*** Opening STORED DATA ***

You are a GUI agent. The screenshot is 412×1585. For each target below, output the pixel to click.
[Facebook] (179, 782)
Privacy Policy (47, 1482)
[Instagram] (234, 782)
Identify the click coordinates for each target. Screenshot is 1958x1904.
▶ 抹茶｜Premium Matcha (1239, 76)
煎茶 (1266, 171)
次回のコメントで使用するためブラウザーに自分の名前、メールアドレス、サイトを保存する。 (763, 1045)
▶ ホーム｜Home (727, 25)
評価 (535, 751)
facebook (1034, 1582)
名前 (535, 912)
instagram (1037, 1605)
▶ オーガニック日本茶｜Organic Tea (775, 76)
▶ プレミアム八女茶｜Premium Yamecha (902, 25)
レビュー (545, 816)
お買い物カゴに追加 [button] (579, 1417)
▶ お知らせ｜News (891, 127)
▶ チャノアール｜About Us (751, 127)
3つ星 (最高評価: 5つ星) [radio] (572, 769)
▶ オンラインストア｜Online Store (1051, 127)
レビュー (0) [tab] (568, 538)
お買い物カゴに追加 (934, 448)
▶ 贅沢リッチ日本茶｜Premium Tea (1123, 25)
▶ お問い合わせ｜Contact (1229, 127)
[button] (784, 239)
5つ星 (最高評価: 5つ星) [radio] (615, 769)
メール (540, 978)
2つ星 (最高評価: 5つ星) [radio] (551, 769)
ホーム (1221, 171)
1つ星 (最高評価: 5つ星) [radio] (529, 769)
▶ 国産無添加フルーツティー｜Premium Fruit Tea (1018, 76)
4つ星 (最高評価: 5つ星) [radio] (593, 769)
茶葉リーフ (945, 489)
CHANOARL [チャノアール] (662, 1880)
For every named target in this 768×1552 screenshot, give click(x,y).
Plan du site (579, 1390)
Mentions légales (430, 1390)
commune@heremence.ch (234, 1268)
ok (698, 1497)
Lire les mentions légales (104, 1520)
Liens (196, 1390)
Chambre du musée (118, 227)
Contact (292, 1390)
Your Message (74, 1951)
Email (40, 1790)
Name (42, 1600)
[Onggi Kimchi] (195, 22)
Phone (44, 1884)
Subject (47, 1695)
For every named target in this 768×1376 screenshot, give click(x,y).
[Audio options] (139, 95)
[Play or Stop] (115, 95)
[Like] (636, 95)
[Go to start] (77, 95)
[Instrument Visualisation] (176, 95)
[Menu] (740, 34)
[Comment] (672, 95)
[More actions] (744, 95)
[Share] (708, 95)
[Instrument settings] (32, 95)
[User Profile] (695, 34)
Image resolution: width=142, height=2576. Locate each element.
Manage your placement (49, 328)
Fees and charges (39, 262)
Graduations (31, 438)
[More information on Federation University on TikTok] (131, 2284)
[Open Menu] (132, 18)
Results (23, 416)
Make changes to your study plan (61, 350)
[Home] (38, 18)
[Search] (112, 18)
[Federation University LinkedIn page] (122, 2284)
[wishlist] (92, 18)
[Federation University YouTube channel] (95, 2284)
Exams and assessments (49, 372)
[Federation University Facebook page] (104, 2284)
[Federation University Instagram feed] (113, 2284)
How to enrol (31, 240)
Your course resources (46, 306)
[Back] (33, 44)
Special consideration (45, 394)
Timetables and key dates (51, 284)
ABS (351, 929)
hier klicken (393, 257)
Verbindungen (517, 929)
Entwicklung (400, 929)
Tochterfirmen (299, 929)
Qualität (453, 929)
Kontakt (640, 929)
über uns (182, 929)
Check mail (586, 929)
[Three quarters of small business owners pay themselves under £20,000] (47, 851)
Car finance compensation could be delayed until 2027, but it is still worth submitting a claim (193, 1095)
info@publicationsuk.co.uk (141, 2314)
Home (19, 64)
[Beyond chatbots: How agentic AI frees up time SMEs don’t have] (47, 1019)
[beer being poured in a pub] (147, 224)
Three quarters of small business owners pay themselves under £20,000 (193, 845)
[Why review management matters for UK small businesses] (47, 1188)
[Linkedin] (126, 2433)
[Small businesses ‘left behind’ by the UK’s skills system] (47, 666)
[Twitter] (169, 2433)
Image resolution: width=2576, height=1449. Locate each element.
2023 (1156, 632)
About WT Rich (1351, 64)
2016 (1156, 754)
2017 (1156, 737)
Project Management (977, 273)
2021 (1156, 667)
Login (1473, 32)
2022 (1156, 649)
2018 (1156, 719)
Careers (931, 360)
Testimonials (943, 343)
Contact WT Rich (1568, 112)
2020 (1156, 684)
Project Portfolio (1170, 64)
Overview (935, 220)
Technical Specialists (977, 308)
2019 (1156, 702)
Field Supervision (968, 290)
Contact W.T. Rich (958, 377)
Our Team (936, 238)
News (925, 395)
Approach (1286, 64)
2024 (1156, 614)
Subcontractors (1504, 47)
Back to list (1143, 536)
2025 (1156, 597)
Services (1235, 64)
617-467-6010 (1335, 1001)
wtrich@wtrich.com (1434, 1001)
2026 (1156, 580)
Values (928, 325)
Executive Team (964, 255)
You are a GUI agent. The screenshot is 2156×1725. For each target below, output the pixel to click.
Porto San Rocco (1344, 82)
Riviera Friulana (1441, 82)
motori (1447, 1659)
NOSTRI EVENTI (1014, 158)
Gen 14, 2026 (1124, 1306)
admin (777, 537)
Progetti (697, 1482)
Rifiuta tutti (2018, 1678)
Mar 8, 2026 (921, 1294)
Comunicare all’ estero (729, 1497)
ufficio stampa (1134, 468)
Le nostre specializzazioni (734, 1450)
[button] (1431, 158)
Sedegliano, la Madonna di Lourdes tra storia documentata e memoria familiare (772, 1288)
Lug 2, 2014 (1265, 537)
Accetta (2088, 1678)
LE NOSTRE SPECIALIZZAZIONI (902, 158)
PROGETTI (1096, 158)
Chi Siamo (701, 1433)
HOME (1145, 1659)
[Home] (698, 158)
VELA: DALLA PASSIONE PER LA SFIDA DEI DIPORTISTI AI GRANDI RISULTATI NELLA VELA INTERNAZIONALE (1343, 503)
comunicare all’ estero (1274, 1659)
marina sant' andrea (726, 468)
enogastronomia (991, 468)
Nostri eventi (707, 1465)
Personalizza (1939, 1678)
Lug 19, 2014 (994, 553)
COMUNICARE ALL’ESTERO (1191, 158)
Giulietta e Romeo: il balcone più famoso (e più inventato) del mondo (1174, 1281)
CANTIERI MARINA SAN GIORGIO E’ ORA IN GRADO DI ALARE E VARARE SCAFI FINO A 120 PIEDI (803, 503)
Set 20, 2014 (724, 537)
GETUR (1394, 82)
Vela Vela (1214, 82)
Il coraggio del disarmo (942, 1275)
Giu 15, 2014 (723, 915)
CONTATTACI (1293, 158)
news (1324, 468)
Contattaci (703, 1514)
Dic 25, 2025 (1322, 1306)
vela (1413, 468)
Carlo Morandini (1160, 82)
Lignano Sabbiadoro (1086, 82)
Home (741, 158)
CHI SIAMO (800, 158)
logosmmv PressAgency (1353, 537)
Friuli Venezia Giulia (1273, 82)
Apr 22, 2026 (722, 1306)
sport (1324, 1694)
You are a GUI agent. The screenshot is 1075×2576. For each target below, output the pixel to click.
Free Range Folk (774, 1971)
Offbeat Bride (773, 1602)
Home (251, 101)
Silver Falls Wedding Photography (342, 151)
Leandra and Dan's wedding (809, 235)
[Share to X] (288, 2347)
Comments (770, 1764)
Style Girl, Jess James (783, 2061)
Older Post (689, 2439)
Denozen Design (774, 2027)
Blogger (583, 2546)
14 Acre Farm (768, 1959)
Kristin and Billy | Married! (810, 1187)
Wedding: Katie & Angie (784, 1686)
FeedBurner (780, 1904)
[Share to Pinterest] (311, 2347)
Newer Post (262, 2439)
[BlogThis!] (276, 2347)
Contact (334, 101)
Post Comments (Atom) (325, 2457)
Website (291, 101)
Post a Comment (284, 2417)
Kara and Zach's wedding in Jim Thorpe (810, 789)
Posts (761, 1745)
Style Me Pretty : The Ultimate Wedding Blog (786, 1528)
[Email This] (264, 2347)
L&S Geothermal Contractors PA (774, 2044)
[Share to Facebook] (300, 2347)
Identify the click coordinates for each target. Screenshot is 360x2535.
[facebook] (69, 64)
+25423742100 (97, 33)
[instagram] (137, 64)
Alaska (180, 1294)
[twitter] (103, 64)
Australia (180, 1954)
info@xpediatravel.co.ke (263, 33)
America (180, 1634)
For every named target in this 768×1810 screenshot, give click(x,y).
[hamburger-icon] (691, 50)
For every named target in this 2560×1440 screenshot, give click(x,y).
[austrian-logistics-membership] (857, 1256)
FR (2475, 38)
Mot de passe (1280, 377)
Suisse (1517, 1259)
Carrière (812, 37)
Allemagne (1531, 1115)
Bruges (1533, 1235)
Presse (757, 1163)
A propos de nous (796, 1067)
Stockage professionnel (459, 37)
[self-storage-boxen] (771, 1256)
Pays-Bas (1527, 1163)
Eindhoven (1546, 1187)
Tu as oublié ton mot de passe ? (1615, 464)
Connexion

*** Closing STORED DATA ***

WORK ITEM :: Please return only the lines above, starting at the line that has "News (925, 395)" and ending at the line that has "CHI SIAMO (800, 158)", keeping both and leaving each one unchanged.

EXERCISE SOLUTION ::
News (925, 395)
Approach (1286, 64)
2024 (1156, 614)
Subcontractors (1504, 47)
Back to list (1143, 536)
2025 (1156, 597)
Services (1235, 64)
617-467-6010 (1335, 1001)
wtrich@wtrich.com (1434, 1001)
2026 (1156, 580)
Values (928, 325)
Executive Team (964, 255)
You are a GUI agent. The screenshot is 2156×1725. For each target below, output the pixel to click.
Porto San Rocco (1344, 82)
Riviera Friulana (1441, 82)
motori (1447, 1659)
NOSTRI EVENTI (1014, 158)
Gen 14, 2026 (1124, 1306)
admin (777, 537)
Progetti (697, 1482)
Rifiuta tutti (2018, 1678)
Mar 8, 2026 (921, 1294)
Comunicare all’ estero (729, 1497)
ufficio stampa (1134, 468)
Le nostre specializzazioni (734, 1450)
[button] (1431, 158)
Sedegliano, la Madonna di Lourdes tra storia documentata e memoria familiare (772, 1288)
Lug 2, 2014 (1265, 537)
Accetta (2088, 1678)
LE NOSTRE SPECIALIZZAZIONI (902, 158)
PROGETTI (1096, 158)
Chi Siamo (701, 1433)
HOME (1145, 1659)
[Home] (698, 158)
VELA: DALLA PASSIONE PER LA SFIDA DEI DIPORTISTI AI GRANDI RISULTATI NELLA VELA INTERNAZIONALE (1343, 503)
comunicare all’ estero (1274, 1659)
marina sant' andrea (726, 468)
enogastronomia (991, 468)
Nostri eventi (707, 1465)
Personalizza (1939, 1678)
Lug 19, 2014 (994, 553)
COMUNICARE ALL’ESTERO (1191, 158)
Giulietta e Romeo: il balcone più famoso (e più inventato) del mondo (1174, 1281)
CANTIERI MARINA SAN GIORGIO E’ ORA IN GRADO DI ALARE E VARARE SCAFI FINO A 120 PIEDI (803, 503)
Set 20, 2014 (724, 537)
GETUR (1394, 82)
Vela Vela (1214, 82)
Il coraggio del disarmo (942, 1275)
Giu 15, 2014 (723, 915)
CONTATTACI (1293, 158)
news (1324, 468)
Contattaci (703, 1514)
Dic 25, 2025 (1322, 1306)
vela (1413, 468)
Carlo Morandini (1160, 82)
Lignano Sabbiadoro (1086, 82)
Home (741, 158)
CHI SIAMO (800, 158)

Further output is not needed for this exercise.